---------- Reading text
[PATCH v4 11/24] iommu: Add iommu_report_device_broken() to quarantine a broken device

Jason Gunthorpe jgg at nvidia.com
Wed May 20 10:51:23 PDT 2026


On Wed, May 20, 2026 at 12:20:25AM -0700, Nicolin Chen wrote:
> > > I see you suggest to treat the entire batch as ATS-broken. Just to
> > > confirm: without per-SID retry, that might falsely block a healthy
> > > device in the ATC batch, right? The driver now batches all ATC_INV
> > > commands via arm_smmu_invs_end_batch().
> > 
> > Yes, it is not good, but a giant complex series is not reviewable. So
> > I'd start with trashing all the devices, then come with a narrowing.
> 
> I can take that path for now and leave a FIXME.
> 
> Another option is to not batch multiple devices, until we support
> retry (which shouldn't be hard to add since we've already done the
> coding)?

That's an interesting idea, it undoes some of the meaningful
optimization we have recently done though :\

> > We cannot eliminate parallel ATS invalidation. Two threads could be
> > concurrently processing the invs list. So it has handle it, the driver
> > is going to have to tolerate a number of redundant error events.
--------------------
**What the exercise asks**. Write the next part of the email about the IOMMU patch, picking up after its final line. The records that come next are not required for anything here.
---------- Supplied entries
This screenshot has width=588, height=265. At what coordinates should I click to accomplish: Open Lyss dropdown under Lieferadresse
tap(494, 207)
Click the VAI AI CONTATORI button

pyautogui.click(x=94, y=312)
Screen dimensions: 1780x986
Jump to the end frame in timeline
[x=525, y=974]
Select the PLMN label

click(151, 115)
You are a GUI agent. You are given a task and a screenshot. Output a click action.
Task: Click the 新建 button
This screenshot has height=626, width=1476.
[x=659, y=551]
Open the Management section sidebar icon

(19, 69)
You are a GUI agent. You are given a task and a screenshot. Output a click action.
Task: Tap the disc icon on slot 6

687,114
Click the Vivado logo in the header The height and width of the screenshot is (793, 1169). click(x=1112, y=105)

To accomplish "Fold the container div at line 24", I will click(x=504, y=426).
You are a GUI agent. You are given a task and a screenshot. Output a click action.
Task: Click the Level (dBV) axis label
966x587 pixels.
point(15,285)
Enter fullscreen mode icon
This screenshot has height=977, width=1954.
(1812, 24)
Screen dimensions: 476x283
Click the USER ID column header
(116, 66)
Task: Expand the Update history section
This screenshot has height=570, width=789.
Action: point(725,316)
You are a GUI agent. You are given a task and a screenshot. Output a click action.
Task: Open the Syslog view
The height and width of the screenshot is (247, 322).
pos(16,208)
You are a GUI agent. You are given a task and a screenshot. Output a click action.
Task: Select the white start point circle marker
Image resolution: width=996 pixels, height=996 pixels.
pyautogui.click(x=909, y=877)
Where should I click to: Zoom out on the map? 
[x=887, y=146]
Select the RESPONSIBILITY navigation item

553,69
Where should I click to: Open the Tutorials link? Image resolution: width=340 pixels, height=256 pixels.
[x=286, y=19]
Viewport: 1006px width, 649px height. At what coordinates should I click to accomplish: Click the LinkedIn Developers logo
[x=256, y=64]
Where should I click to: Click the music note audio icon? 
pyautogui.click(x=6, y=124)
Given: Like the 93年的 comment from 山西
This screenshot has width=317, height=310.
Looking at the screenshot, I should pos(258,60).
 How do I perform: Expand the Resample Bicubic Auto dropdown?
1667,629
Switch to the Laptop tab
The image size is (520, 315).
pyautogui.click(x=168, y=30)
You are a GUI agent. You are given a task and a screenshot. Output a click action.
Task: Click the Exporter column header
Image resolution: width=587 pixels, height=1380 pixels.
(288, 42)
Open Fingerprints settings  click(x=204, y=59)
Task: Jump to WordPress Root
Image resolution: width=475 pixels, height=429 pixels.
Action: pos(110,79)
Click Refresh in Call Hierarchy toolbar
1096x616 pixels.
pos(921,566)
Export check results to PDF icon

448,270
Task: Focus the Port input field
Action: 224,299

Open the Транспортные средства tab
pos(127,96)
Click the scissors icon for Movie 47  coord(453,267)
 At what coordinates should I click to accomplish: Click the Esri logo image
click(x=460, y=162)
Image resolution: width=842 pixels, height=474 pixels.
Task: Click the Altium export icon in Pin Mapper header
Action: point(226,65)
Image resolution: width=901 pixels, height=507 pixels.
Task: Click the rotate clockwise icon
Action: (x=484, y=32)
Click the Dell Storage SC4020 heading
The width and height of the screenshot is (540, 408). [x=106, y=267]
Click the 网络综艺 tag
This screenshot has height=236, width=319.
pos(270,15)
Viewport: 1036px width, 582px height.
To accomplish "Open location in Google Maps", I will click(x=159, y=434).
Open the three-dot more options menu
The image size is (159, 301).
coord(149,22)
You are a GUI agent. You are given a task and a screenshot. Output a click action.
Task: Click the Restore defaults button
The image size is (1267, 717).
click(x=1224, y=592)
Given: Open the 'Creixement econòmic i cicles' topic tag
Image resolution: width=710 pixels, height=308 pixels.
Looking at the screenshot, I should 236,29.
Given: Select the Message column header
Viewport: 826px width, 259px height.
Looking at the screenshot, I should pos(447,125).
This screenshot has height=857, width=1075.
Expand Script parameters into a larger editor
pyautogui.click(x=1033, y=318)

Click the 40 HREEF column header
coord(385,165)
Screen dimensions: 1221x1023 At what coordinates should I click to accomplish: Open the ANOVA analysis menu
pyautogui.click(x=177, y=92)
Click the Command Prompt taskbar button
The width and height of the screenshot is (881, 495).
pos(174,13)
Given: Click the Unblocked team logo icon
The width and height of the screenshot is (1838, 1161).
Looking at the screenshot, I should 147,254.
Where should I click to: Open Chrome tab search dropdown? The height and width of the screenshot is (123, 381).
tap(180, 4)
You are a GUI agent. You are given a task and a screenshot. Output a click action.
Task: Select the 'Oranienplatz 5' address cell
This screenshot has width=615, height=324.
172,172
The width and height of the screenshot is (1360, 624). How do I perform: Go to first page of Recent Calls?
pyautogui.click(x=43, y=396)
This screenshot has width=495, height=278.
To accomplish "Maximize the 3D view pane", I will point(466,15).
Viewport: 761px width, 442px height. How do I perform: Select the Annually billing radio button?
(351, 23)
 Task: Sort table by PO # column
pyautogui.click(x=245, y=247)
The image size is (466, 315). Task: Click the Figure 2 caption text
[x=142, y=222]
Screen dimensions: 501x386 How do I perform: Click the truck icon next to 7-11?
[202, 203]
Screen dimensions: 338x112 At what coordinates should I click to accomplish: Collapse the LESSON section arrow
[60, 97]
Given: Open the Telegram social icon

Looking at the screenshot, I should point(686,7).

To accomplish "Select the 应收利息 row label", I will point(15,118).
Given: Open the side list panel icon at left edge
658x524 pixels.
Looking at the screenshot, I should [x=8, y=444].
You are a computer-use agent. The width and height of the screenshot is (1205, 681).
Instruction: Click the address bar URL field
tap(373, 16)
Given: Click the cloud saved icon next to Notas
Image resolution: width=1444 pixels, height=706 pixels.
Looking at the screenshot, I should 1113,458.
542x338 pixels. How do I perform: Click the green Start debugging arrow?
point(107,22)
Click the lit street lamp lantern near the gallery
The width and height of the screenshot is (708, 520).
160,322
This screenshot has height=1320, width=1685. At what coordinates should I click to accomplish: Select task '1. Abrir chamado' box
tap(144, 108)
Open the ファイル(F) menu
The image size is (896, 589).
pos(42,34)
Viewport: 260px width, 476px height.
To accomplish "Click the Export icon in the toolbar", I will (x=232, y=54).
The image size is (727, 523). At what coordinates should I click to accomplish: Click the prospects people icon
--------------------
**Response to the task**.
> 
> OK. That sounds like we still need a flag or locking so that at
> least pci_disable_ats() would not be called again. I will see
> what I can do.

I think we can call pci_disable_ats() as many times as we want, we
mostly need the driver to merge multiple error notifications for the
same event.

> > It depends on the driver, mlx5 has a FLR RAS flow for instance.
> 
> I assume a driver like that would trigger FLR flow on its own?

Yes
 
> > A driver with a device that can blow up ATS should implement the FLR
> > flow if it wants automatic RAS. It requires driver co-ordination.
> 
> Or FLR via sysfs, which I have been doing...

Yes
 
> > But I wasn't thinking we can rely on existing AER events here, yes
> > probably there will be AERs associated with the device exploding so
> > badly it cannot do ATS, but also maybe not..
> 
> So, should I put the AER injection on hold for a future work? To
> be honest, I am still not very clear how AER injection could help
> here; or is it for a case where ATC times out while device isn't
> aware of any AER fault?

Right, if we don't get an AER fault then we should ensure the ATC is
surfaced, but you have a reasonable point that it isn't so likely the
get an ATC invalidation timeout without a corresponding related AER..

Still, I'd feel better if it is was definititive and we didn't rely on
this. This further points that the driver has to merge multiple error
notifications if it gets some AERs and a new "ATC ERROR" all for the
same key event.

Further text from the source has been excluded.